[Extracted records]
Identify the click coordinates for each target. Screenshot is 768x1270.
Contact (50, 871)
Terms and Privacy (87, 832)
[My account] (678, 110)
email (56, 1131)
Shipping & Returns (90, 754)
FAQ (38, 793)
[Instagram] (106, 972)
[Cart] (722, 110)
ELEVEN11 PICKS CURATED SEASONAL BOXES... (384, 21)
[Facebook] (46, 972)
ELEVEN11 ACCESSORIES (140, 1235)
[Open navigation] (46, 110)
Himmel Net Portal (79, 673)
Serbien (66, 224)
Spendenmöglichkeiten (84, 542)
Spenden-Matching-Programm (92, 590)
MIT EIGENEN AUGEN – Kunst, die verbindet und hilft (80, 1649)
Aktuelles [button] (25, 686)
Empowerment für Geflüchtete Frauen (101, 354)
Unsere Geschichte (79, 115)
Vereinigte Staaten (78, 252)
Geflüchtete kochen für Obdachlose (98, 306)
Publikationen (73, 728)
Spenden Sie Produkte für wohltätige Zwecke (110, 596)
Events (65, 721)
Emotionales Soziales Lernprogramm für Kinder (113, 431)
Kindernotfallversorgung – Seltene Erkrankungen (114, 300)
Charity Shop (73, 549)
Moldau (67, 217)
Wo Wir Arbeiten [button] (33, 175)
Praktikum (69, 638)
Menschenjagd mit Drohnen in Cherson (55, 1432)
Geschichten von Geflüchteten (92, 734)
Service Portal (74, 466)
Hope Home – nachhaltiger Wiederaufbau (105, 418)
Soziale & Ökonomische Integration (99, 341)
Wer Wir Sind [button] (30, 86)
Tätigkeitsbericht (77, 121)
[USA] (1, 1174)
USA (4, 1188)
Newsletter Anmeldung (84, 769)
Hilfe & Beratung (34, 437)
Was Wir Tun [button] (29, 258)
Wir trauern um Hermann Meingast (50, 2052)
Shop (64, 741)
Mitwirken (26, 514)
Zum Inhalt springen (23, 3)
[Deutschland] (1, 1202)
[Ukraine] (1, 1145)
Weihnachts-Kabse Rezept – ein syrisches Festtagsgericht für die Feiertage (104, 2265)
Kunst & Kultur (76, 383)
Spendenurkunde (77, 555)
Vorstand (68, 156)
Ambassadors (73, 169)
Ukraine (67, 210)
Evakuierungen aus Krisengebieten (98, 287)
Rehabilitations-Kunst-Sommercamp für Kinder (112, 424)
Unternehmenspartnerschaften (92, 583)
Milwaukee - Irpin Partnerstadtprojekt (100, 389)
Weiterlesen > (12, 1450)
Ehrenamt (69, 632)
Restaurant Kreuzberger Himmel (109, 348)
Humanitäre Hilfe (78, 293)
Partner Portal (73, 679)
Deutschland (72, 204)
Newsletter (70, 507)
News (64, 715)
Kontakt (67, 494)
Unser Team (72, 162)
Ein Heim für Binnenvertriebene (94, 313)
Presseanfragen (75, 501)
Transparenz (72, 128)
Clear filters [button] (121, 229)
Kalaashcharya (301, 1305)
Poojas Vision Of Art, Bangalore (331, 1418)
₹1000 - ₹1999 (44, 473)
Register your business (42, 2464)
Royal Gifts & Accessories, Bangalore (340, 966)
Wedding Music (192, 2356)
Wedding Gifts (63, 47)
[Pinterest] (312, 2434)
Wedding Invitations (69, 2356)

EXERCISE DETAILS:
Once the line with "Contact (50, 871)" is found in the records above, print exactly that line and every line after it through the line with "ELEVEN11 ACCESSORIES (140, 1235)".

WRITTEN ANSWER:
Contact (50, 871)
Terms and Privacy (87, 832)
[My account] (678, 110)
email (56, 1131)
Shipping & Returns (90, 754)
FAQ (38, 793)
[Instagram] (106, 972)
[Cart] (722, 110)
ELEVEN11 PICKS CURATED SEASONAL BOXES... (384, 21)
[Facebook] (46, 972)
ELEVEN11 ACCESSORIES (140, 1235)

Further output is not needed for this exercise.